§ SOURCE DOCUMENT
-- -- --

I spent years working in the fitness industry as a personal trainer and later also as a nutritional coach. Over time two things became very clear. The first was that most people were coming to me for weight loss (even if they claimed other reasons) and the second was that their results had very little to do with me.
Strangely, I was excellent at my job. I got rave reviews, had a solid core of regular clients, and would get referrals from them more or less every week. Still, as time went on I only ever felt more useless. I felt like the clients who got "results" got them mostly because of their attitude and the remainder’s appearance didn’t change visibly, even if they were getting fitter, for the same reason: attitude.
Love vs. Punishment
Now this isn’t a motivational message about the power of positive thinking (though there is an aspect of that at play). After all, the difference was not so much how much they wanted to lose weight, but in how they viewed their bodies from the start.
Essentially, the clients who got results were the ones who found their bodies amazing, who came to enjoy getting fitter and stronger, and proving it in the gym. Often these were the same ones bringing me pictures of healthy meals they were preparing for themselves and their families, or even sending me pictures every meal. It was not uncommon for them to gloat about how delicious the meals were, or how they had managed to create something like a raw, vegan brownie from black beans or sweet potatoes. In short, these people who got results were the ones who fell in love with their bodies, with themselves.
Meanwhile, those who insisted on more regular weigh-ins, measurements, and eye-checks (“Don’t you think my thighs look smaller, even though I haven’t lost any weight”) did not normally have the same results. While they often got fitter and stronger, their weights often remained similar or exactly the same. Some would yo-yo up and down the scale, others would stay put for weeks at a time before creeping down a pound or two. This was also the group with excuses, reasons they had to have a night out, or go to dinner at a steakhouse, or skip their walking three days straight. For reference, the first group, henceforth referred to as the love group, would never complain or make excuses but would almost always say to me frankly and without shame, “I felt like I needed some [insert name of presumably questionable food or beverage] last night, so I had it.

-- -- --

§ WHAT THIS EXERCISE ASKS
1. According to the fitness-coaching essay, what were most clients coming to the trainer for?
2. Pick up the fitness-coaching essay after its final sentence and keep writing it.

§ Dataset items
-- -- --

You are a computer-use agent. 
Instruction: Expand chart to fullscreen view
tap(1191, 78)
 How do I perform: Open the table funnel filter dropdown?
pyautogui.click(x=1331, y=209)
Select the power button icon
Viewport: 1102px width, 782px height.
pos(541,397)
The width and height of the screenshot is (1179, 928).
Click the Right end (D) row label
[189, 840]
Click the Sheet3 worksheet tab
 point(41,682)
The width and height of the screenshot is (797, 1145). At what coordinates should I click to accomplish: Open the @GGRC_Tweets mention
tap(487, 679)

-- -- --

§ EXPECTED OUTPUTS
1. Weight loss, even if they claimed other reasons.

2.
The second group, from now on the punishment group, thought of healthy living as a kind of suffering they had to inflict on the body as revenge for enjoying the foods they enjoyed. This creates a dreadful situation where every meal, every workout, is weighed on a scale of good acts versus bad and in which all the good acts are unpleasant and all the bad ones pleasant. It’s a situation in which real change is almost impossible.
A Different Perspective
In nutritional coaching, we talk about praising habit changes rather than outcomes. Weight, after all, can fluctuate wildly for many different reasons, but good habits are good habits. If you’re eating more vegetables, it really shouldn’t matter what the scale says. You are nourishing your body, fuelling this beautiful machine you have been gifted with. How much it weighs shouldn’t matter.
This is one of the reasons I encourage people I meet in my present role as a yoga teacher to focus less, or preferably not at all, on their weight. I encourage them to get in touch with what their bodies genuinely need and start to make those changes step-by-step. I love the Ayurvedic approach of establishing a person’s constitution and any imbalances in their lifestyle and using those as a basis to explore changes people can make to their nutrition.
After all, most people are not eating in tune with their environment and body type. We eat all kinds of fruits and vegetables year-round with no regard to what is naturally in season for the climate in which we are living. And, as one of my teachers likes to put it, “If you are eating bananas in Sweden in November, of course you will get sick!”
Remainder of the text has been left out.